━━━━━ Alıntılanan yazı

Vergi, Maliye, Ekonomi, Sosyal Güvenlik, Ticaret Hukuku Hakkındaki Herşey

Ekonomi, Maliye

Adnan YILDIRIM
Adnan YILDIRIM
1005OKUNMA

“Angola Modeli” İran’da Çin&İran RFI-Kaynak Karşılığı Altyapı Anlaşması

Pandeminin çıkış yeri Çin, bir yandan aldığı katı önlemlerle Covid-19 sorununun üstesinden gelirken diğer yandan da dünya ile ticaretinin geleceğini şekillendirmede attığı önemli adımlarla pandemi dönemini en aktif değerlendiren ülke konumundadır. Pandemi döneminde, Şangay İşbirliği Örgütü’nde Rusya ve Hindistan ile üçlü mekanizma oluşturdu, 15 Asya&Pasifik ülkesiyle RCEP-Bölgesel Kapsamlı Ekonomik Ortaklık Anlaşmasını ve Avrupa Birliği ile Kapsamlı Yatırım Anlaşmasını imzaladı. Diğer taraftan bu dönemde ara vermeden “bir kuşak bir yol” projesini de ilerletmektedir.

━━━━━━━━━━

## Yapılacak işler
• A. Çin'le ilgili yazıya göre Çin, pandemi döneminde Şangay İşbirliği Örgütü'nde hangi iki ülkeyle üçlü mekanizma kurdu?
• B. Çin'le ilgili yazının "Ekonomi, Maliye" kısmından başlayıp "projesini de ilerletmektedir." kısmına kadar olan bölümünü, bu kısım da dahil olmak üzere yeniden yaz. Bunu yaparken "Rusya" yerine "Kazakistan" koy.
• C. Çin'le ilgili yazıyı, son cümlesinden sonra devam ettir.

━━━━━ Verilen bilgiler

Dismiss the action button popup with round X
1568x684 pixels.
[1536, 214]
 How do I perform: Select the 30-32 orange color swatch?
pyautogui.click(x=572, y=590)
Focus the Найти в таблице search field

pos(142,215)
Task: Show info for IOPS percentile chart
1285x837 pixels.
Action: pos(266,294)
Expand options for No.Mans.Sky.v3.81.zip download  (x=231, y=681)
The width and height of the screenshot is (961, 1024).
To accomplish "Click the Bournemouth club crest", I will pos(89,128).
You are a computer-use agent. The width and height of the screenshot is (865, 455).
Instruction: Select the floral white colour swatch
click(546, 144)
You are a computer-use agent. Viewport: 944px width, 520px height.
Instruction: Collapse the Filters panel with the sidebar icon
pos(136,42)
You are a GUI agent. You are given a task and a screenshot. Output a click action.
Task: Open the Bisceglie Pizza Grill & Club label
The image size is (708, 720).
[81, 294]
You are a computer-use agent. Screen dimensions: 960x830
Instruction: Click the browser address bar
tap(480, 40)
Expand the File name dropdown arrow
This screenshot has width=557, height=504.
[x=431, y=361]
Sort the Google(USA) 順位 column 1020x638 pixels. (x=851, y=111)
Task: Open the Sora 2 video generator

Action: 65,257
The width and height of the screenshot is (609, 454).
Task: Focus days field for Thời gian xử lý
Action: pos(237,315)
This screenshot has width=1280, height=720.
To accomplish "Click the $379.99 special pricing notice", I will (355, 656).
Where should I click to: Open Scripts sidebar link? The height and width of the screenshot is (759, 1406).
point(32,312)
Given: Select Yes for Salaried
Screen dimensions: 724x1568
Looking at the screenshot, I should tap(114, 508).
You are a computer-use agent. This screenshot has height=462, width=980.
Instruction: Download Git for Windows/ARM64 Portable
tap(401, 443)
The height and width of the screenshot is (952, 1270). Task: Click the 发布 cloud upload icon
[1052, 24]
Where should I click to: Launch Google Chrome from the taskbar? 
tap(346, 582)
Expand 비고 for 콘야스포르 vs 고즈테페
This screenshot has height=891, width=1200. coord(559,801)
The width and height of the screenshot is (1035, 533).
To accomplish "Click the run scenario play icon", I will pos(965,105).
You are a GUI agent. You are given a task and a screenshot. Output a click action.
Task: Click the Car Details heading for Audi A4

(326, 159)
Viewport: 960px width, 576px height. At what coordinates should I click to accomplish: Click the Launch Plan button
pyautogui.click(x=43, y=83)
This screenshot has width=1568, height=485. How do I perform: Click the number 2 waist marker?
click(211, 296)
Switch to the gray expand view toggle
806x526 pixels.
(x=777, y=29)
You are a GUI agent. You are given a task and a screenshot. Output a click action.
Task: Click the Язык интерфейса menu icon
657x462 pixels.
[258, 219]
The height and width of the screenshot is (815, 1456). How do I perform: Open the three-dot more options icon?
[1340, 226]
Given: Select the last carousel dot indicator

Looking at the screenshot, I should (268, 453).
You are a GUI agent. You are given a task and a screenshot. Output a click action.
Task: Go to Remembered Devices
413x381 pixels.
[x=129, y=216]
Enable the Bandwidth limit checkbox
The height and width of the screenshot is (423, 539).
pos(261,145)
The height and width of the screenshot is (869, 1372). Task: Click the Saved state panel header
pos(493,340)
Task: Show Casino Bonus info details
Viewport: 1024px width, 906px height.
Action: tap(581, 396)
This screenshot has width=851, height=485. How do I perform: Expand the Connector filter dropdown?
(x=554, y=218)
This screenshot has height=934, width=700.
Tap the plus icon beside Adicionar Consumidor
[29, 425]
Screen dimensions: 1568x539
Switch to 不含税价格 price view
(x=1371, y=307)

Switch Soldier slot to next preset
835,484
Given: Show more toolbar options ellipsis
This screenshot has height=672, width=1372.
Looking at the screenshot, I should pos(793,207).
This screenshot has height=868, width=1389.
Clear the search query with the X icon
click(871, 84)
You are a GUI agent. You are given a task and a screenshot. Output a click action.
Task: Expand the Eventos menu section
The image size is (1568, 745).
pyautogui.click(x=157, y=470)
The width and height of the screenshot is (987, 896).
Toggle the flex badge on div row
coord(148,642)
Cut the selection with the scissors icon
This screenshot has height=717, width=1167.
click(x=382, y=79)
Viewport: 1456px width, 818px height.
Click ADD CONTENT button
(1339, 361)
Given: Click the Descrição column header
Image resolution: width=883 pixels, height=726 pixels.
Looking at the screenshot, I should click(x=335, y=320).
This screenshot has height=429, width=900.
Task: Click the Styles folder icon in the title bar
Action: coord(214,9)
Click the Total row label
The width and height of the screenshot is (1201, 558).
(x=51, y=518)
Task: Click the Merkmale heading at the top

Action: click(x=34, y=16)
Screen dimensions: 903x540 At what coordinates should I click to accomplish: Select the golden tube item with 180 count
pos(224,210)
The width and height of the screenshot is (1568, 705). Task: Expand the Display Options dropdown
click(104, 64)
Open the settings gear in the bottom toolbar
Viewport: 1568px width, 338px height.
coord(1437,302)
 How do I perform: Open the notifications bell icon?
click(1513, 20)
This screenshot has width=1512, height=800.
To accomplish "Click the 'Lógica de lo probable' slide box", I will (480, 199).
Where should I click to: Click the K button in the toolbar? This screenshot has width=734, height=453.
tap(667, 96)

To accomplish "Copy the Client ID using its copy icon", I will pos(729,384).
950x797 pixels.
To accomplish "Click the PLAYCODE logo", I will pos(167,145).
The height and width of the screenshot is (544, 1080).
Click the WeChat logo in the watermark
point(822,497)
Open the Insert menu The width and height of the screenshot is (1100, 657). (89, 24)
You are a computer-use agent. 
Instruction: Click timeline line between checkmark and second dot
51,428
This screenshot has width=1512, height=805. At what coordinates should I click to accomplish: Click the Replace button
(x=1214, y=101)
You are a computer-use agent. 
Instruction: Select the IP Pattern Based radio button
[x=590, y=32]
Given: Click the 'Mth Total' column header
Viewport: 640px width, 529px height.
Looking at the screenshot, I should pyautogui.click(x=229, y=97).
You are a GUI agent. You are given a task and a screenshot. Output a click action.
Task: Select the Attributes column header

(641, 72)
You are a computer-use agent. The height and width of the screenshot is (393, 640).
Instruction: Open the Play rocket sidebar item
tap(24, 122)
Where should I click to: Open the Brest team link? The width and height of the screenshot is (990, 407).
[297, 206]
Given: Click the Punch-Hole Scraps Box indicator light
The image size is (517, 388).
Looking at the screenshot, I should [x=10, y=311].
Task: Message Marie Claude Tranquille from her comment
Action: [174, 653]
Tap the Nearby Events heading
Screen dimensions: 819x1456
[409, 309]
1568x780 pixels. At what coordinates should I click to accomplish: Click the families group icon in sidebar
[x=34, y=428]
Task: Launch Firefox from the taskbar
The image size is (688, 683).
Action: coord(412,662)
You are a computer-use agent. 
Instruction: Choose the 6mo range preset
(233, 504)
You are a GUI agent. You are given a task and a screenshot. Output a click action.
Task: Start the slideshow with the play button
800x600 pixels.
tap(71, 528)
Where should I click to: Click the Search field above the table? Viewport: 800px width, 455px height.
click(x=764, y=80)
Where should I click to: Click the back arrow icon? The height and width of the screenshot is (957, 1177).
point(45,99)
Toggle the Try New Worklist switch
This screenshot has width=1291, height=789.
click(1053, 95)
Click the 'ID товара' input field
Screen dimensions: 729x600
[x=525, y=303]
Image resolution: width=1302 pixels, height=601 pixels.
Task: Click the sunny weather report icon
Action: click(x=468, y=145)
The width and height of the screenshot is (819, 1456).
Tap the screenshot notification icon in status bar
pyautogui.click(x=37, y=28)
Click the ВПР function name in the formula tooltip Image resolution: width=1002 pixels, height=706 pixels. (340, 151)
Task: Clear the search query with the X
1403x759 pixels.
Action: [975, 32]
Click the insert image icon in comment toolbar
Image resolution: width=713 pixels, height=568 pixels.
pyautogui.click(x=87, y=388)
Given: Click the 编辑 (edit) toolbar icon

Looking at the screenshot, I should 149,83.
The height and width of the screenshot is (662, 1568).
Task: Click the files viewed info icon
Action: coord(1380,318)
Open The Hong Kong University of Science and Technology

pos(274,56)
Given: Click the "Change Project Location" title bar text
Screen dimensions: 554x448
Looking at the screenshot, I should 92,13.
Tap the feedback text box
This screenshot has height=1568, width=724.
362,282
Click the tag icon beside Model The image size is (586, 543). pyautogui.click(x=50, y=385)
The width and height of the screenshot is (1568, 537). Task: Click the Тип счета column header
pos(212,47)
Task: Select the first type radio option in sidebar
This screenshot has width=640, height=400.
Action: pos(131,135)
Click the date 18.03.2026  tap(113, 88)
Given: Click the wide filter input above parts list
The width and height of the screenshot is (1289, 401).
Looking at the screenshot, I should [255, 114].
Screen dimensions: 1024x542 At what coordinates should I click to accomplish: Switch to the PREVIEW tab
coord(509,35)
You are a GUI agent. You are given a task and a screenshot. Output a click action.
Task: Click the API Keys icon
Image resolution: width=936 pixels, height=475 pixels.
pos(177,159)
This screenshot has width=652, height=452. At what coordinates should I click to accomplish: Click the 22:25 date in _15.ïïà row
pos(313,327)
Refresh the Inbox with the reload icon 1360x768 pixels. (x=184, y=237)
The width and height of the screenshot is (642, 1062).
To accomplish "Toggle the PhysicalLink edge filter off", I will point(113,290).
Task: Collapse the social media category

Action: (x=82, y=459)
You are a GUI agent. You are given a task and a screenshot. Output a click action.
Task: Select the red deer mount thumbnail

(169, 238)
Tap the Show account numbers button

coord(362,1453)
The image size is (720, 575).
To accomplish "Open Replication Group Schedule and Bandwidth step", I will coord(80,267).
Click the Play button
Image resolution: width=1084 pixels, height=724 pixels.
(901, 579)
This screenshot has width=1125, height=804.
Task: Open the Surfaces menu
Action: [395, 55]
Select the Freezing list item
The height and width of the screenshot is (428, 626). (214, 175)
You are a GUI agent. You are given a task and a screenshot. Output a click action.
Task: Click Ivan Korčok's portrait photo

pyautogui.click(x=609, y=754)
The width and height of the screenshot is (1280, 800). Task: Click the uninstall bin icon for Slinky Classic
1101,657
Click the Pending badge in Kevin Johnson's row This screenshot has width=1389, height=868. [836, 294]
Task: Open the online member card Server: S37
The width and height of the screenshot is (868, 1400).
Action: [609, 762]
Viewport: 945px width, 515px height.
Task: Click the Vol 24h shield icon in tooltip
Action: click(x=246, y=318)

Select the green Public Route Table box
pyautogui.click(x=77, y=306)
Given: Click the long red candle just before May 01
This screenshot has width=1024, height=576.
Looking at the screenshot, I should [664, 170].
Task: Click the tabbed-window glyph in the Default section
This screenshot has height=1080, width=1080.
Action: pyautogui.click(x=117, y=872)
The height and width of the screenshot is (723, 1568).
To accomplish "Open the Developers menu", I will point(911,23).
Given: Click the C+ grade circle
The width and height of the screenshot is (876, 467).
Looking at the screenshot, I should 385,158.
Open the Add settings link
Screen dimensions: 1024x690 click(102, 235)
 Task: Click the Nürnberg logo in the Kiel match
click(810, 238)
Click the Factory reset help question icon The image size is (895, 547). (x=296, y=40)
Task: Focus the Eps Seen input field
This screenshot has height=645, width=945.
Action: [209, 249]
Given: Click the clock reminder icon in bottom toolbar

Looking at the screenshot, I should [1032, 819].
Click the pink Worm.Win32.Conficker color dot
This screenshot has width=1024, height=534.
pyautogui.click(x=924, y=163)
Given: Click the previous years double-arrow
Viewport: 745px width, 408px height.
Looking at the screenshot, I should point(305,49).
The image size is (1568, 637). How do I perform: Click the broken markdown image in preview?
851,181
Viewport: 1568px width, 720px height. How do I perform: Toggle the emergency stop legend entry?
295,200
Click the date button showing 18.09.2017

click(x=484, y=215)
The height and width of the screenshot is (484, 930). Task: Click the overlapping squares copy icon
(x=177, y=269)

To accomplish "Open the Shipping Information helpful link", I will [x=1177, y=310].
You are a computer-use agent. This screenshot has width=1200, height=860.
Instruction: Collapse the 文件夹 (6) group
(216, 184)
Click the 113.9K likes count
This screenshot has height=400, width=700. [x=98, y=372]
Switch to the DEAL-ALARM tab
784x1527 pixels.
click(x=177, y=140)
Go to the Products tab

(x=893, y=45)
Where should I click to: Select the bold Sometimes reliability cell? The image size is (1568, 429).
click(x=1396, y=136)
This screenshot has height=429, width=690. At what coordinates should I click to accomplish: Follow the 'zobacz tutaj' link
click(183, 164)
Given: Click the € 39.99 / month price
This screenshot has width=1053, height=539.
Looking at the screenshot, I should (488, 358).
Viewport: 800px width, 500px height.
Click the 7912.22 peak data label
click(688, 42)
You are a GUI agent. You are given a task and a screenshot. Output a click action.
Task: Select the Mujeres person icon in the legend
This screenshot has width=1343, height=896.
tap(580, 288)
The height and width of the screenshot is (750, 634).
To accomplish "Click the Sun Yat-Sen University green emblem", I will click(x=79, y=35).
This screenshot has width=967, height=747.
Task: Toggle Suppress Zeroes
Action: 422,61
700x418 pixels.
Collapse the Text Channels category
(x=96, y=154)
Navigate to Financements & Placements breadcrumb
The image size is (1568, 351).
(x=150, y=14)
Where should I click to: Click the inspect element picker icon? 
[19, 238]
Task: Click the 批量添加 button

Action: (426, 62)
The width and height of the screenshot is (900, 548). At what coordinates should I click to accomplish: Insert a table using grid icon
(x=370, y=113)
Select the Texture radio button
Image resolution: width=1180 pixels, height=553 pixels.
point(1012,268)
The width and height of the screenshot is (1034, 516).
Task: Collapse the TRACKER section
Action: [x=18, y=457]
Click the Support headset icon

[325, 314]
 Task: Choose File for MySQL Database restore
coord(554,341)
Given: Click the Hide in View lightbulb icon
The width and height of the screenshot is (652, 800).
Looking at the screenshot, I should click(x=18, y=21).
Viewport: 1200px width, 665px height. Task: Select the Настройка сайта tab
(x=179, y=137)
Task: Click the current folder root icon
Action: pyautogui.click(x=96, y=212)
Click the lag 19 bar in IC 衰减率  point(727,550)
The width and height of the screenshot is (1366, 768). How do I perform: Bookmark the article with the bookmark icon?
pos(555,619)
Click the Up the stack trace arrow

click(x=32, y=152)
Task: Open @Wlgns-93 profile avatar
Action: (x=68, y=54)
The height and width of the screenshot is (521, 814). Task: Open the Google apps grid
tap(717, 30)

━━━━━━━━━━

## Beklenen cevaplar
• A. Rusya ve Hindistan ile.

• B.
Ekonomi, Maliye

Adnan YILDIRIM
Adnan YILDIRIM
1005OKUNMA

“Angola Modeli” İran’da Çin&İran RFI-Kaynak Karşılığı Altyapı Anlaşması

Pandeminin çıkış yeri Çin, bir yandan aldığı katı önlemlerle Covid-19 sorununun üstesinden gelirken diğer yandan da dünya ile ticaretinin geleceğini şekillendirmede attığı önemli adımlarla pandemi dönemini en aktif değerlendiren ülke konumundadır. Pandemi döneminde, Şangay İşbirliği Örgütü’nde Kazakistan ve Hindistan ile üçlü mekanizma oluşturdu, 15 Asya&Pasifik ülkesiyle RCEP-Bölgesel Kapsamlı Ekonomik Ortaklık Anlaşmasını ve Avrupa Birliği ile Kapsamlı Yatırım Anlaşmasını imzaladı. Diğer taraftan bu dönemde ara vermeden “bir kuşak bir yol” projesini de ilerletmektedir.

• C.
Çin Dışişleri Bakanı Wang Yi, Afrika ve ASEAN ülkeleri ziyaret programlarından hemen sonra, geçtiğimiz Mart ayının son haftasında bölgemizdeydi. Sırasıyla; Suudi Arabistan, Türkiye, İran, Birleşik Arap Emirlikleri, Umman ve Bahreyn’i ziyaret etti. Ziyaret programının ana gündem konuları, Amerikan yaptırımlarına karşı destek sağlanması, Sincan’daki durumun neden olduğu küresel reaksiyonun bertaraf edilmesi ile “bir kuşak bir yol” projesinin ilerletilmesi olarak bilinmektedir. Ziyaret programının ağırlıklı çerçevesi politik konular olarak görünmekle birlikte, özellikle İran ve Türkiye ayağında ekonomik boyut biraz daha öne çıktı. Çin dışişleri bakanı görüşmelerde, Uygur Türkleri politikası nedeniyle alınan boykot kararlarının tehdit ettiği 2022-Pekin Kış Olimpiyatlarına katılım desteği de talep etti. Politik konular da önemli olmakla birlikte bu yazımızda ziyaretin İran ayağında imzalanan “Stratejik ve Ekonomik Ortaklık Anlaşması”nı değerlendireceğiz.

Anlaşma ile, Çin’in 25 yılda $400 milyar tutarında petrol alımı karşılığında Çin şirketlerinin İran’da,

  • Bankacılık
  • Telekomünikasyon
  • Limanlar
  • Demiryolu
  • Sağlık
  • Bilgi teknolojileri

sektörlerinde proje yapmalarını öngörülmektedir.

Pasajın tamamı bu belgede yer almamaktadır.